Perle cinesi o giapponesi? – parte 2

Genisi Pele Akoya

Dal momento che nessuna indagine gemmologica può scientificamente determinare se una perla akoya sia stata allevata nei mari del Giappone o della Cina orientale (al contrario della sua natura, quindi se nucleata, d’acqua dolce o salata, multistrato, ecc.) è difficile creare un qualsivoglia tipo di branding all’origine.

Ma l’origine geografica non deve ingannare l’operatore (o il cliente), sviandolo dalla propria osservazione del prodotto perchè, anche se mediamente le perle di coltivazione cinese sono di qualità inferiore delle giapponesi, spesso le prime eguagliano le seconde e talvolta le superano, principalmente nella misura – che può arrivare fino a 7-7,5 mm di diametro – , ed è quindi una cosa saggia farsi guidare solo dai parametri universalmente controllati per determinare la qualità di una perla: lo spessore della perlagione, la forma, il colore, la quantità di imperfezioni, la misura e la composizione del fili.

Un grande supporto dall’amministrazione pubblica e ingenti fondi di natura economica hanno partecipato negli anni ’90 a far fiorire in Cina migliaia e migliaia di nuove imprese in questo redditizio settore, apportando anche dei cambiamenti e delle scoperte nel campo della coltivazione stessa: viene abbandonata la coltivazione della Cristaria Plicata (a causa della scarsa sfericità delle sue perle freshwater) che viene sostituita dalla più redditizia Hiripsis cumingii, capace di ospitare molte perle contemporaneamente.
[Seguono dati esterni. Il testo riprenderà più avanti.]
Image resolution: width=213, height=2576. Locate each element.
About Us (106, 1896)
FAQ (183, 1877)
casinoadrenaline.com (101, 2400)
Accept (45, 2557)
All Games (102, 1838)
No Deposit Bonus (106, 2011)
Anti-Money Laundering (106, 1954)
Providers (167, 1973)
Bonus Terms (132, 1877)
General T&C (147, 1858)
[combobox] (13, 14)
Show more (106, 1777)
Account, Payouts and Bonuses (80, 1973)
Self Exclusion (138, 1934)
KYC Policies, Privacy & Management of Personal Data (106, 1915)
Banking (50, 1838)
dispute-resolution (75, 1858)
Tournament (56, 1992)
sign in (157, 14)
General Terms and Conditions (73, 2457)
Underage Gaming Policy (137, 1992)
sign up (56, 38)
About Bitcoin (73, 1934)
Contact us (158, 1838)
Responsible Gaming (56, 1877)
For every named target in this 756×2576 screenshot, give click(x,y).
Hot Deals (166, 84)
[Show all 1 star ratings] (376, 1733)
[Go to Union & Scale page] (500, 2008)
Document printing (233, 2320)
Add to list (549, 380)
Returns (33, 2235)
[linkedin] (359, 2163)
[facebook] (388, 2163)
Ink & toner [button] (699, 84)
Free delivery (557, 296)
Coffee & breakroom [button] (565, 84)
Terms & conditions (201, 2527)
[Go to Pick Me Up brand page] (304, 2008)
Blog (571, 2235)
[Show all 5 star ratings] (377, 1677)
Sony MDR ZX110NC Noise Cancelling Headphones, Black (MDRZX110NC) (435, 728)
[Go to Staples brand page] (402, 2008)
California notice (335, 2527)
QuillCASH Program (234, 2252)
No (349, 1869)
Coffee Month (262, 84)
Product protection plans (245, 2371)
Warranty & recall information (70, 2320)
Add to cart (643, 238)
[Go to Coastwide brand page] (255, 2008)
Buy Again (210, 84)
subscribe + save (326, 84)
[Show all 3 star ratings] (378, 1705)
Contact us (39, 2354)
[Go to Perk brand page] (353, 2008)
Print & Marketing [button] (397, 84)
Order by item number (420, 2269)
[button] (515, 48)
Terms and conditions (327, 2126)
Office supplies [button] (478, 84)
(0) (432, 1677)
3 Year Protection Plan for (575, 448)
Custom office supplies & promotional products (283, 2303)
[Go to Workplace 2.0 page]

Dati numeri vertiginosi prodotti dalle aziende cinesi (1600 tonnellate di prodotto nel 2007), gli operatori sono stati immediatamente portati a pensare che il nome generico “perle cinesi” classificasse in maniera indistinta le perle coltivate scadenti d’acqua salata e quelle d’acqua dolce, tralasciando quindi la – seppur esigua – percentuale di perle di alta qualità ritrovate, al livello delle South Sea.

Nonostate tutto le perle d’acqua dolce hanno rapidamente spopolato in tutto il mercato nell’ultimo decennio, raggiungendo misure vertiginose (13 mm) e sfruttando soprattutto dei particolari trattamenti a cui vengono sottoposte – come tutte le gemme che compongono il pantheon gemmologico – per migliorarne l’aspetto e il colore.

Ma le perle tahitiane scuotono il mercato perlifero e la domanda sale ed ecco che il nitrato di argento fa la sua comparsa, dando alle perle di acqua dolce di scarsa o media qualità una deliziosa colorazione scura, così da emulare il colore tahitiano. Oltre a questo metodo esiste anche quello dell’irraggiamento per esposizione a raggi gamma: i colori variano dal grigio al blu per la perla d’acqua salata, mentre per quelle di acqua dolce possono essere anche più scuri e metallici con una bellissima iridescenza superficiale; infine viene, seppur raramente, utilizzato il trattamento della ricopertura.

L’unico consiglio che si può seguire è di affidarsi ad gioiellieri o grossisti esperti e affidabili che conoscano bene le fonti da cui provengono le perle così da essere veramente sicuri di ciò che si sta comprando.